### Exercise description
Please repeat exactly the line containing "[Close dialog] (339, 988)" and each line after it in the records below, through the last.
[[ Provided data, beginning ]]
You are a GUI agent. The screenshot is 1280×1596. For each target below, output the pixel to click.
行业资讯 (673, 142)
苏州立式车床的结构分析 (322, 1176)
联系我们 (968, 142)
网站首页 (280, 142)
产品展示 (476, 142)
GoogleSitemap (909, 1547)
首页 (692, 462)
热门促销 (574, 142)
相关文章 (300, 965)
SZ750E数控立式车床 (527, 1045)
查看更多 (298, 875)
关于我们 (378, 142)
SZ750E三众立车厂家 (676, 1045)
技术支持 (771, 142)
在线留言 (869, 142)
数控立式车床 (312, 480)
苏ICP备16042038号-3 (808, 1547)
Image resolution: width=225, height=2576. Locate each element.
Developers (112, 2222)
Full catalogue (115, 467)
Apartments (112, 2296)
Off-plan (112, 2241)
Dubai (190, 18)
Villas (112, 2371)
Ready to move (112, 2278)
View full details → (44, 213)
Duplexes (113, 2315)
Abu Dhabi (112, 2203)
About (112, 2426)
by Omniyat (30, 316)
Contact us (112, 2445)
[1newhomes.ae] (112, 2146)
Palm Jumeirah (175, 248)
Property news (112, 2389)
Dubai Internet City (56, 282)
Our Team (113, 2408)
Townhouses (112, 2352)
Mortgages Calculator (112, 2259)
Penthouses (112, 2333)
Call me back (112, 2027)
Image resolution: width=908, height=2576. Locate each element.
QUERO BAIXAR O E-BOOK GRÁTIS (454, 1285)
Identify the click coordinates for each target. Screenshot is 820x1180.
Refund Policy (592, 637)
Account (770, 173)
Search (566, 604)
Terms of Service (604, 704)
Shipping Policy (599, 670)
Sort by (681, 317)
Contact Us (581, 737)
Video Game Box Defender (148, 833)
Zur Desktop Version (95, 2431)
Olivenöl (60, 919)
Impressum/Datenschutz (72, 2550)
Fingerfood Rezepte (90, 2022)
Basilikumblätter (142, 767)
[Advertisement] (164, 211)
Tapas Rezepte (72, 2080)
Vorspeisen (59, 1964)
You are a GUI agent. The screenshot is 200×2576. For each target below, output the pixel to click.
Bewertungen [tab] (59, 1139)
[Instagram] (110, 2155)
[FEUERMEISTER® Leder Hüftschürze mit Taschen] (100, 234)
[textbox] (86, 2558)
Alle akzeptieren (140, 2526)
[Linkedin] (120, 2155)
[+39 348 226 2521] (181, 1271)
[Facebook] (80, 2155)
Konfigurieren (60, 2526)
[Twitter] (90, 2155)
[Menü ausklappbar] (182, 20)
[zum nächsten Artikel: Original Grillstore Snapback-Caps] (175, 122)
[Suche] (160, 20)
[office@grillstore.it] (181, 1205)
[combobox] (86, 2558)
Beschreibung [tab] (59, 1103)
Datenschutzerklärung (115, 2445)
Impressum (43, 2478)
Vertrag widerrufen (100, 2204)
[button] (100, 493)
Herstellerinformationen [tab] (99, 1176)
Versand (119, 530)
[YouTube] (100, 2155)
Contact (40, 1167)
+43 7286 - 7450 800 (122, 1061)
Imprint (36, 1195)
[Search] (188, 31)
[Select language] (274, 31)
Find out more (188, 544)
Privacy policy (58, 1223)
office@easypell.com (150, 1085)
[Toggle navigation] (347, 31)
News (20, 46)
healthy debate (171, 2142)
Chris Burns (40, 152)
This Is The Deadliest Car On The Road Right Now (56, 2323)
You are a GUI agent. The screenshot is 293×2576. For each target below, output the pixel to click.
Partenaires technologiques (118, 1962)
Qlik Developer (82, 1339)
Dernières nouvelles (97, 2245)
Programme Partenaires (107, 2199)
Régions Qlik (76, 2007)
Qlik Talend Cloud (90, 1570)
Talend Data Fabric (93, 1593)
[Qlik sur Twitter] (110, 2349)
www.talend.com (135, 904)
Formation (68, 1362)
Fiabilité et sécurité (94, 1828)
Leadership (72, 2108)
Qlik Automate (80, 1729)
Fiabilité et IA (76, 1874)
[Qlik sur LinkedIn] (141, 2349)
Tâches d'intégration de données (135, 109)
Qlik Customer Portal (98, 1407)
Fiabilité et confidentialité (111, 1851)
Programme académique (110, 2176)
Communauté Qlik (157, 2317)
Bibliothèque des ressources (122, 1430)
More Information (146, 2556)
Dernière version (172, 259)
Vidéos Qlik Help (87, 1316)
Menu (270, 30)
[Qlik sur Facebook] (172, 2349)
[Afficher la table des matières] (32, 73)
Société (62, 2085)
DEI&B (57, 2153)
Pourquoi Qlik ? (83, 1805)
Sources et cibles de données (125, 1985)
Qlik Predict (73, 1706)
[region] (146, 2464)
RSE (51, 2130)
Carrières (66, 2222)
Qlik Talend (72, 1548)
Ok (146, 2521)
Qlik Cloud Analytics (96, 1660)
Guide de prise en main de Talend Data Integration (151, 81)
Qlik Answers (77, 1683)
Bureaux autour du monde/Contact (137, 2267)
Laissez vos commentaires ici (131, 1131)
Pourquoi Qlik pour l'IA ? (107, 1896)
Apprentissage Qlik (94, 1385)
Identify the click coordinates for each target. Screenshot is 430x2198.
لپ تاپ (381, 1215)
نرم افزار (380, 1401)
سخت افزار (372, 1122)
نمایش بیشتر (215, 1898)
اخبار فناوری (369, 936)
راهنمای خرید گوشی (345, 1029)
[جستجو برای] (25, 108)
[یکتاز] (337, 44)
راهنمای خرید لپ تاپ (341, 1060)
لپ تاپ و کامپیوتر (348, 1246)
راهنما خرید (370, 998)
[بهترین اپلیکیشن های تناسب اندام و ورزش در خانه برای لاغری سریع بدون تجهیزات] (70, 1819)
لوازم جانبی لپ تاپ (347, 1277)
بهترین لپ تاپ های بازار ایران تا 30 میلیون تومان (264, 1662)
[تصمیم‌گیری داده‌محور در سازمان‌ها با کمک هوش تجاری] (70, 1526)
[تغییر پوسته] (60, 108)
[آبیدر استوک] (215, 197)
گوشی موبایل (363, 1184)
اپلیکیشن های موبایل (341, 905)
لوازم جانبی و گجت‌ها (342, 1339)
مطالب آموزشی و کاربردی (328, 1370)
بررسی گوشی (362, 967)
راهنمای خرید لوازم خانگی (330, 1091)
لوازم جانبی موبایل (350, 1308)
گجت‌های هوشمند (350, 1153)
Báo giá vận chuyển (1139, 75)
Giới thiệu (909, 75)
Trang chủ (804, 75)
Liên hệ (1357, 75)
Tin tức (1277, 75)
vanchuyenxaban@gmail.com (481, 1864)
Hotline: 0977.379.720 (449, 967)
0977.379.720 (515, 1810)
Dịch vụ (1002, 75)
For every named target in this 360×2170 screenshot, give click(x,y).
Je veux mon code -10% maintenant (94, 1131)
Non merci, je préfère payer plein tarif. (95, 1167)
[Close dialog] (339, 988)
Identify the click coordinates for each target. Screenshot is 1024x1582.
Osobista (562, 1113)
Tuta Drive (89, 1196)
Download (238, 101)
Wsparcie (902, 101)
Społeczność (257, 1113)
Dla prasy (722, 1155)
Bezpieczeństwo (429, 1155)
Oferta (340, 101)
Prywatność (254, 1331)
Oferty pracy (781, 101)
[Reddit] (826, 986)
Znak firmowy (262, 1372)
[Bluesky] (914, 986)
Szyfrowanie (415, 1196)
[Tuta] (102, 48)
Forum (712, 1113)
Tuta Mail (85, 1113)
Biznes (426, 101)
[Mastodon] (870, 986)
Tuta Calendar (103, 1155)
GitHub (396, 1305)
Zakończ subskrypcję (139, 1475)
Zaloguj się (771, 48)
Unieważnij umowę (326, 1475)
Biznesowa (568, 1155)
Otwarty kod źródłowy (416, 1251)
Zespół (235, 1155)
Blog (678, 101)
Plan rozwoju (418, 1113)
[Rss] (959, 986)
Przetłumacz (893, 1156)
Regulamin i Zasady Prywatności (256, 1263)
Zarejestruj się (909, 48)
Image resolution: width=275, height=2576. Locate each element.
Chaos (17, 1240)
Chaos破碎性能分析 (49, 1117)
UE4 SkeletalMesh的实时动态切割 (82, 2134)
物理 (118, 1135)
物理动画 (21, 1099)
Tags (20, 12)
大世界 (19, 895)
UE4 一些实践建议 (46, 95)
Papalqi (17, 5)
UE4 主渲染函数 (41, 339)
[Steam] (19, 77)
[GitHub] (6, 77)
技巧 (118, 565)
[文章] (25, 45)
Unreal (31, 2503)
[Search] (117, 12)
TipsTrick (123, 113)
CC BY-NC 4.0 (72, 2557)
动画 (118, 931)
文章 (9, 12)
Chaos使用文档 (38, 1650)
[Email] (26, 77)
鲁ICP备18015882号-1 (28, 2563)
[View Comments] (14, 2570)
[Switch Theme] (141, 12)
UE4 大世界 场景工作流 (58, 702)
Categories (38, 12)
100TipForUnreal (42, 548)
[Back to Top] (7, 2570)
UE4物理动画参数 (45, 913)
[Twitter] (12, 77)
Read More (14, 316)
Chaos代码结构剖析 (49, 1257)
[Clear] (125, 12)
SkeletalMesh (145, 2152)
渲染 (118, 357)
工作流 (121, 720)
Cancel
[[ Provided data, end ]]
### Written answer
[Close dialog] (339, 988)
Identify the click coordinates for each target. Screenshot is 1024x1582.
Osobista (562, 1113)
Tuta Drive (89, 1196)
Download (238, 101)
Wsparcie (902, 101)
Społeczność (257, 1113)
Dla prasy (722, 1155)
Bezpieczeństwo (429, 1155)
Oferta (340, 101)
Prywatność (254, 1331)
Oferty pracy (781, 101)
[Reddit] (826, 986)
Znak firmowy (262, 1372)
[Bluesky] (914, 986)
Szyfrowanie (415, 1196)
[Tuta] (102, 48)
Forum (712, 1113)
Tuta Mail (85, 1113)
Biznes (426, 101)
[Mastodon] (870, 986)
Tuta Calendar (103, 1155)
GitHub (396, 1305)
Zakończ subskrypcję (139, 1475)
Zaloguj się (771, 48)
Unieważnij umowę (326, 1475)
Biznesowa (568, 1155)
Otwarty kod źródłowy (416, 1251)
Zespół (235, 1155)
Blog (678, 101)
Plan rozwoju (418, 1113)
[Rss] (959, 986)
Przetłumacz (893, 1156)
Regulamin i Zasady Prywatności (256, 1263)
Zarejestruj się (909, 48)
Image resolution: width=275, height=2576. Locate each element.
Chaos (17, 1240)
Chaos破碎性能分析 (49, 1117)
UE4 SkeletalMesh的实时动态切割 (82, 2134)
物理 (118, 1135)
物理动画 (21, 1099)
Tags (20, 12)
大世界 (19, 895)
UE4 一些实践建议 (46, 95)
Papalqi (17, 5)
UE4 主渲染函数 (41, 339)
[Steam] (19, 77)
[GitHub] (6, 77)
技巧 (118, 565)
[文章] (25, 45)
Unreal (31, 2503)
[Search] (117, 12)
TipsTrick (123, 113)
CC BY-NC 4.0 (72, 2557)
动画 (118, 931)
文章 (9, 12)
Chaos使用文档 (38, 1650)
[Email] (26, 77)
鲁ICP备18015882号-1 (28, 2563)
[View Comments] (14, 2570)
[Switch Theme] (141, 12)
UE4 大世界 场景工作流 (58, 702)
Categories (38, 12)
100TipForUnreal (42, 548)
[Back to Top] (7, 2570)
UE4物理动画参数 (45, 913)
[Twitter] (12, 77)
Read More (14, 316)
Chaos代码结构剖析 (49, 1257)
[Clear] (125, 12)
SkeletalMesh (145, 2152)
渲染 (118, 357)
工作流 (121, 720)
Cancel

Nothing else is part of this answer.